Pointing data for text and elements:
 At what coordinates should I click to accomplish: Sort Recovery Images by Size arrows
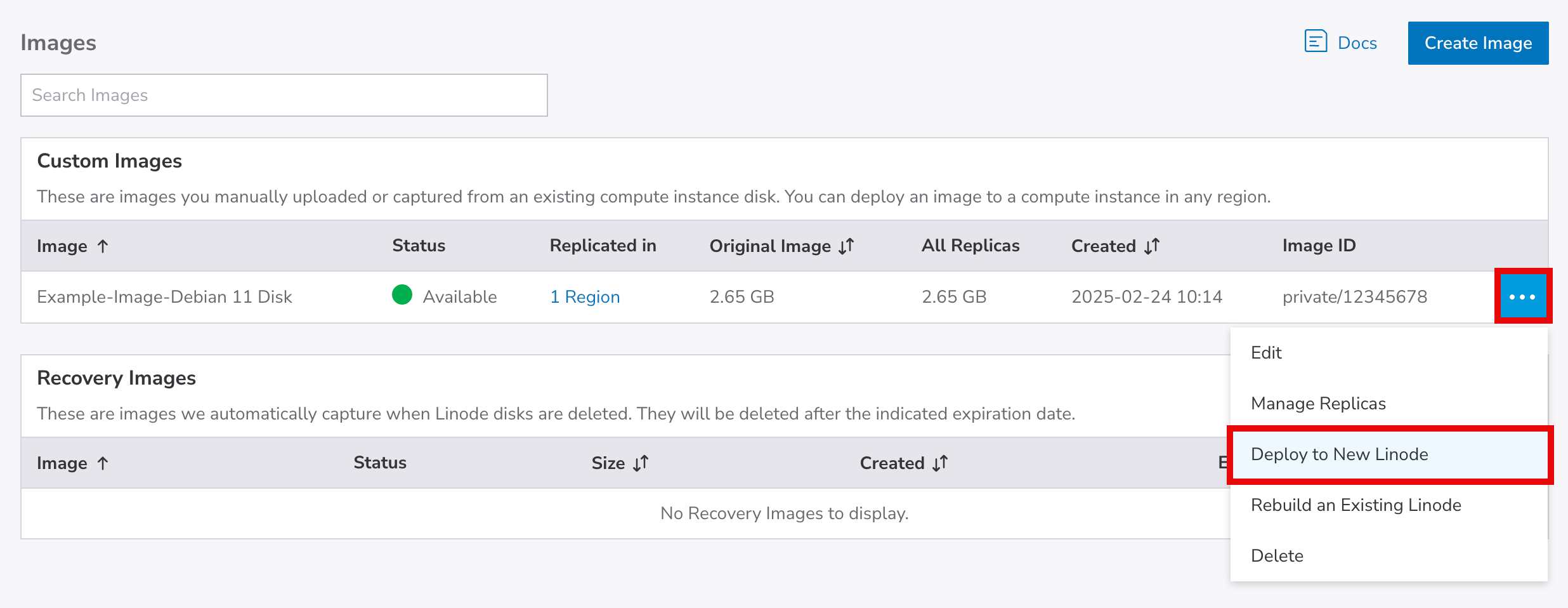pyautogui.click(x=641, y=463)
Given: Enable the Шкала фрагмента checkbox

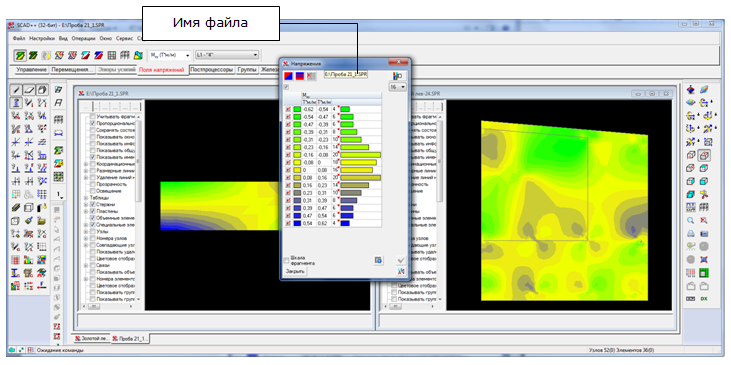Looking at the screenshot, I should [x=286, y=260].
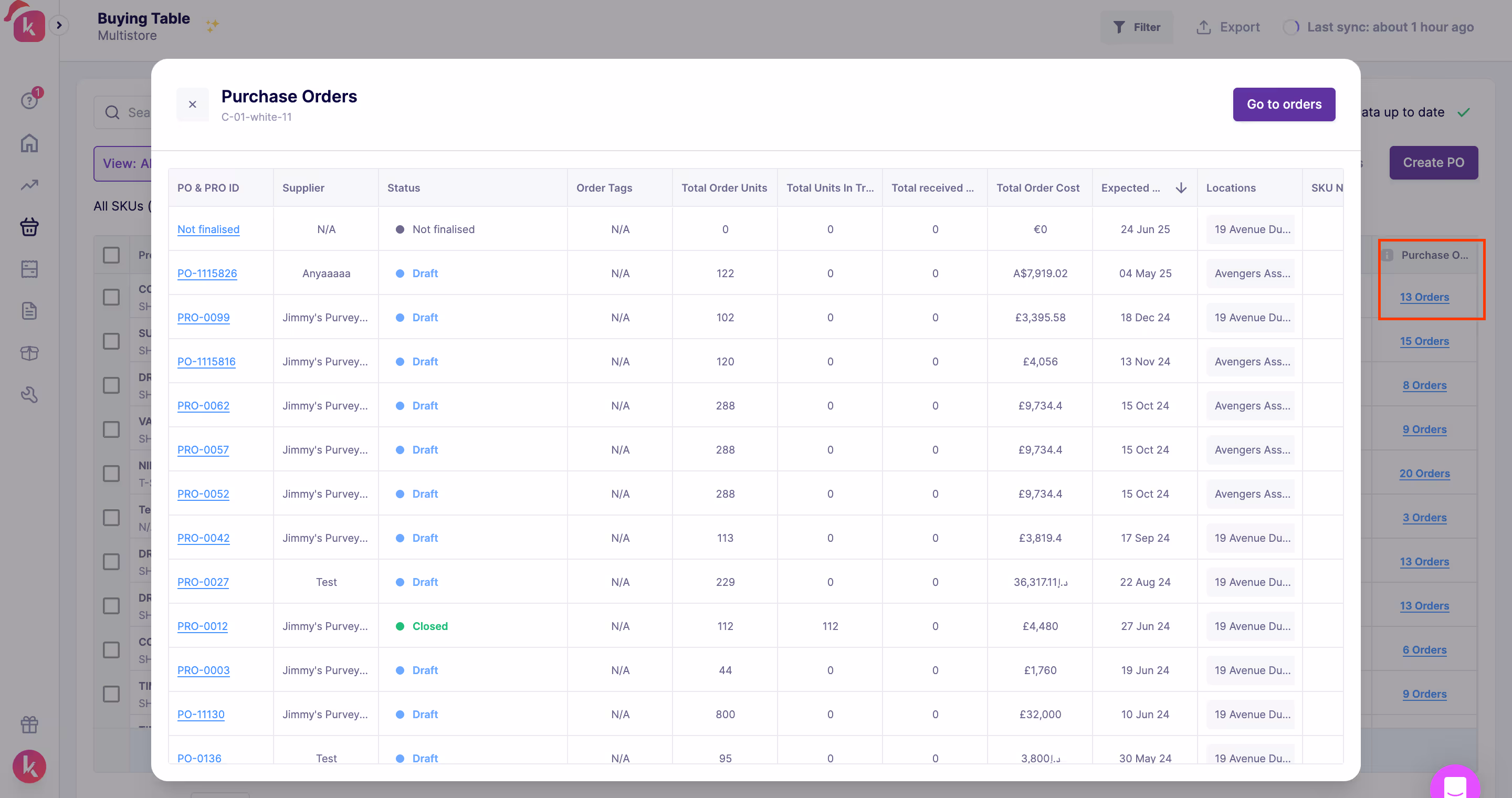Open the home icon in sidebar
The height and width of the screenshot is (798, 1512).
click(29, 143)
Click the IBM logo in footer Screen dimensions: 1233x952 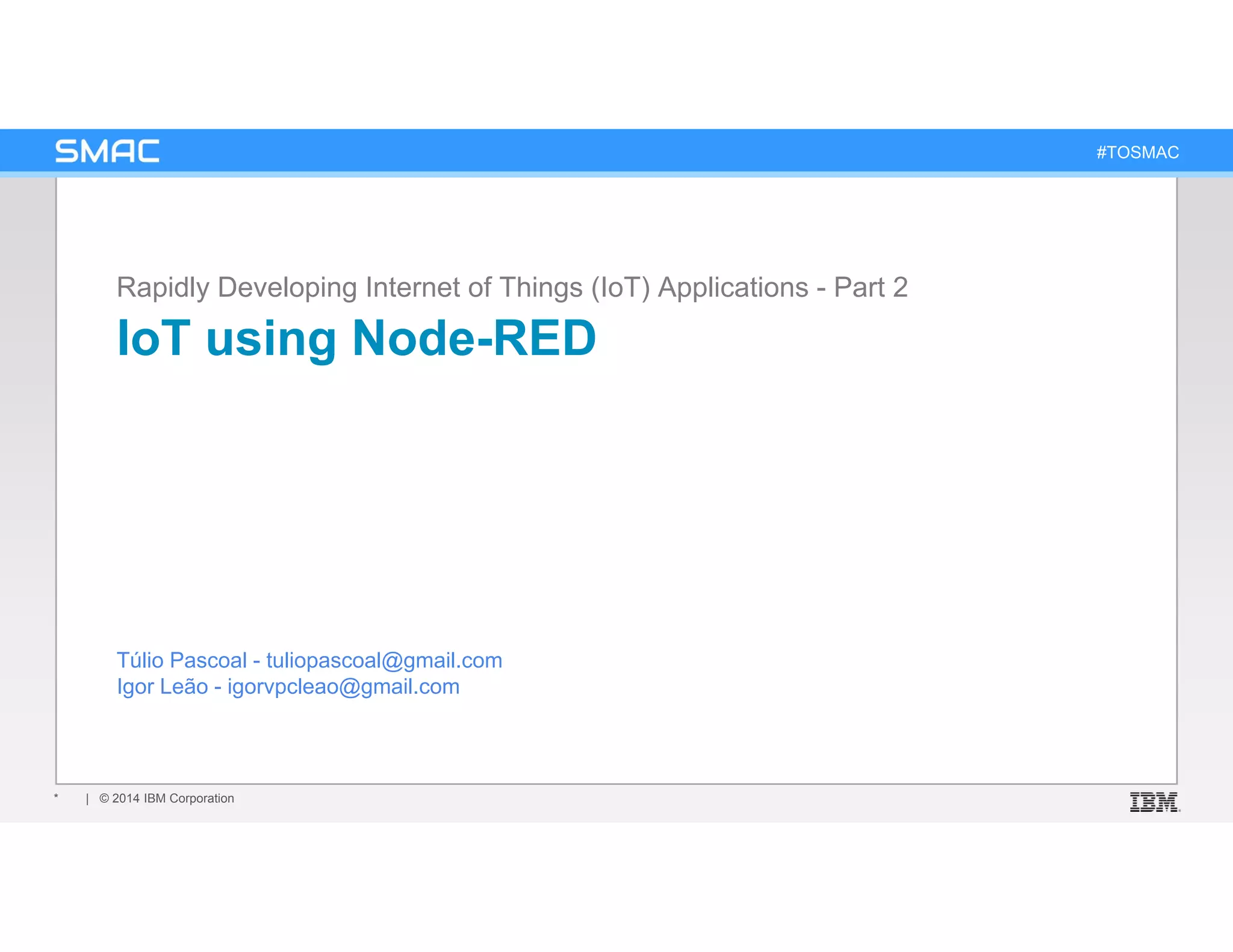1154,802
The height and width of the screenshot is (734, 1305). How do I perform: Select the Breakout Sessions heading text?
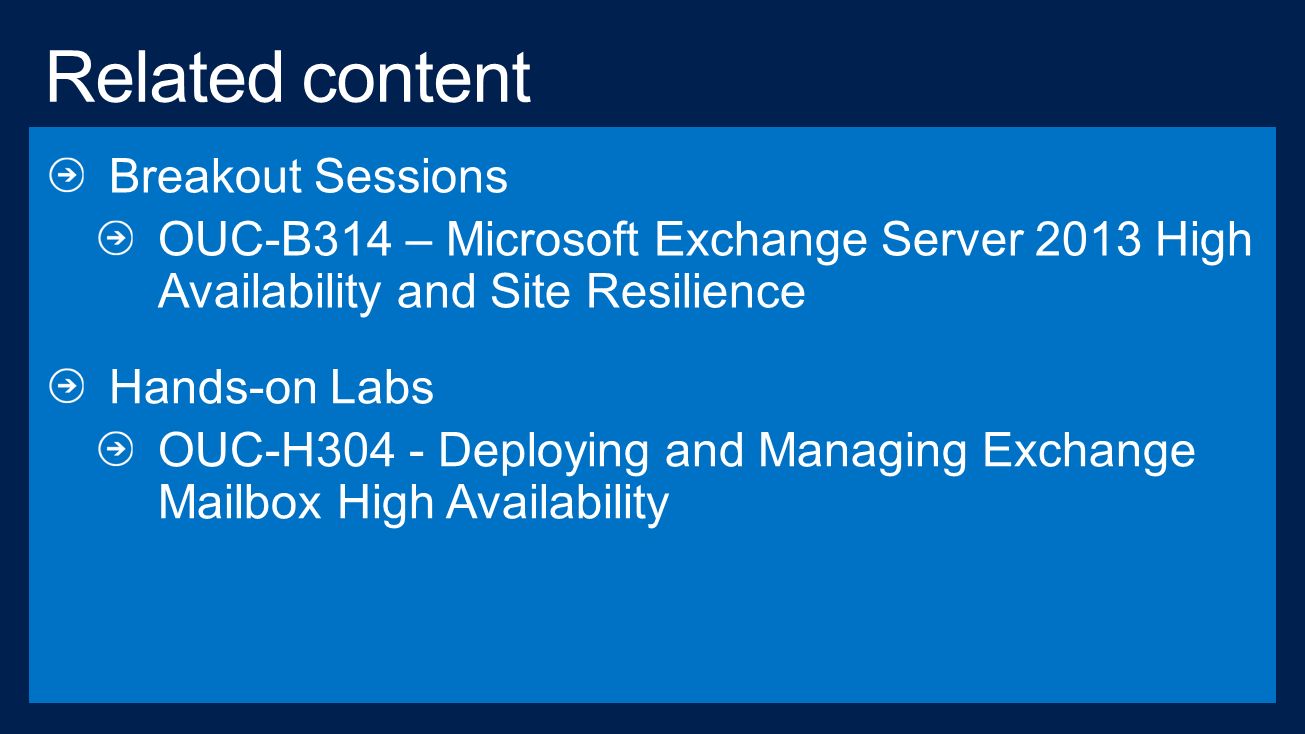click(308, 176)
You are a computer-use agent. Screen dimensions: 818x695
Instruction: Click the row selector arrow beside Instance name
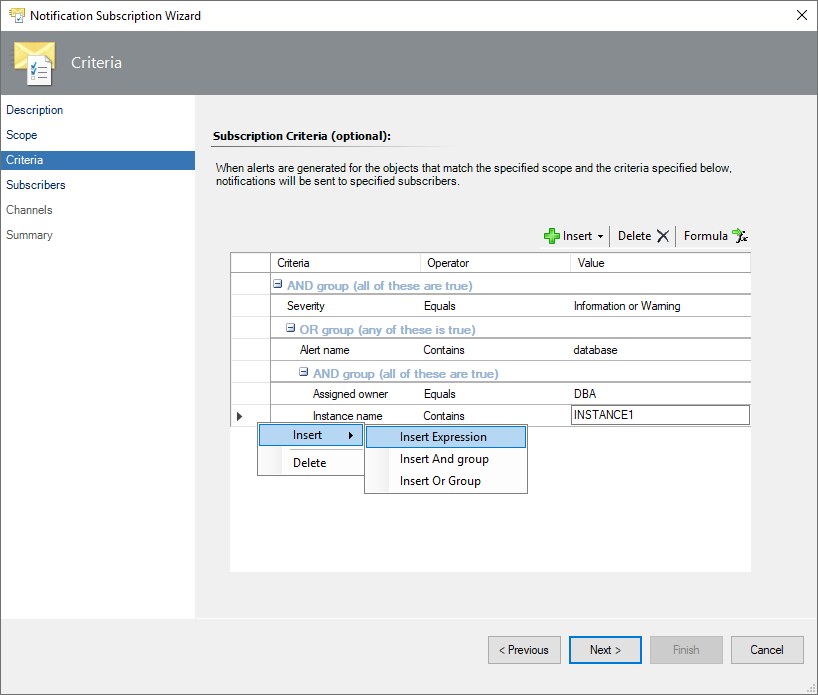[238, 415]
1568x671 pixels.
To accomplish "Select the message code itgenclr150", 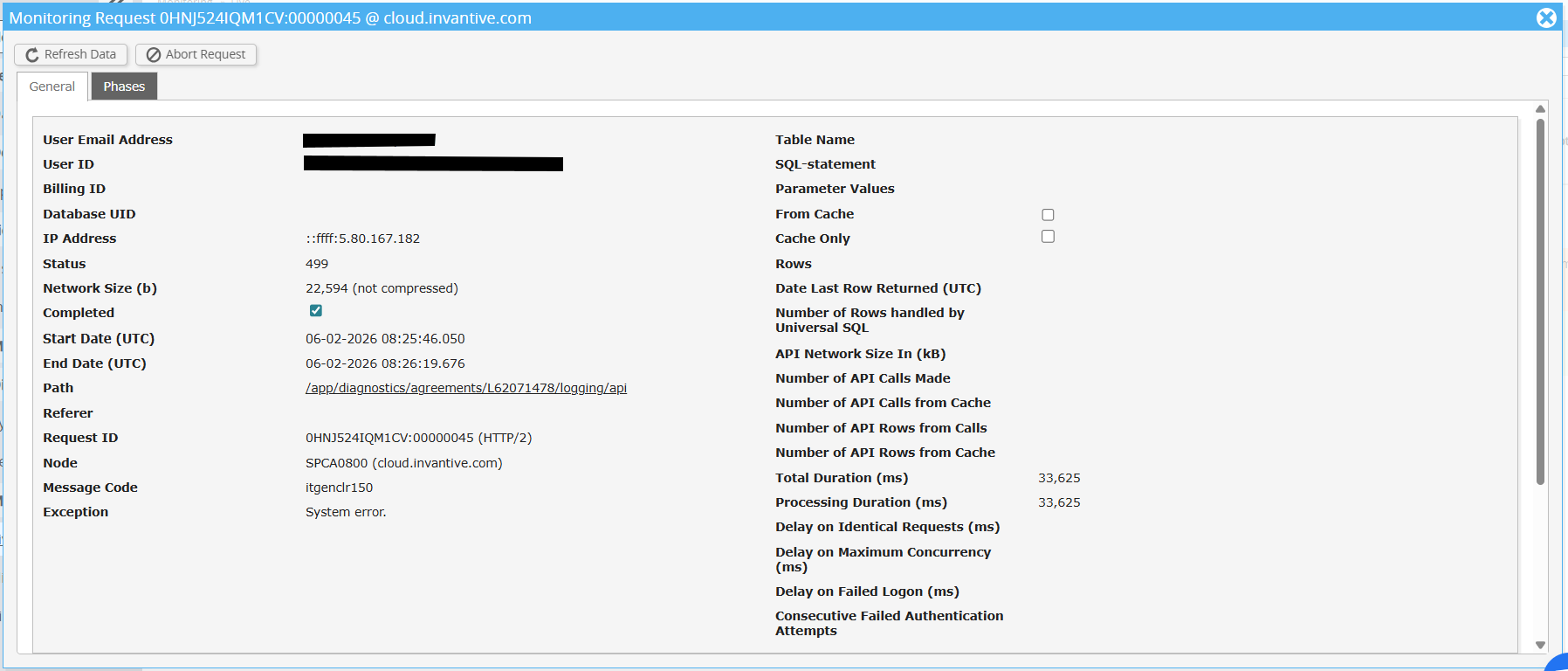I will click(x=339, y=488).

Exercise
Scale the data from its start through the line holding "pyautogui.click(x=641, y=463)", inclusive. Rewrite those lines with their requests, multiply each coordinate in the answers by 0.65 and round it to a whole number with halves going up, and leave out the pictures.

Written solution
 At what coordinates should I click to accomplish: Sort Recovery Images by Size arrows
pyautogui.click(x=417, y=301)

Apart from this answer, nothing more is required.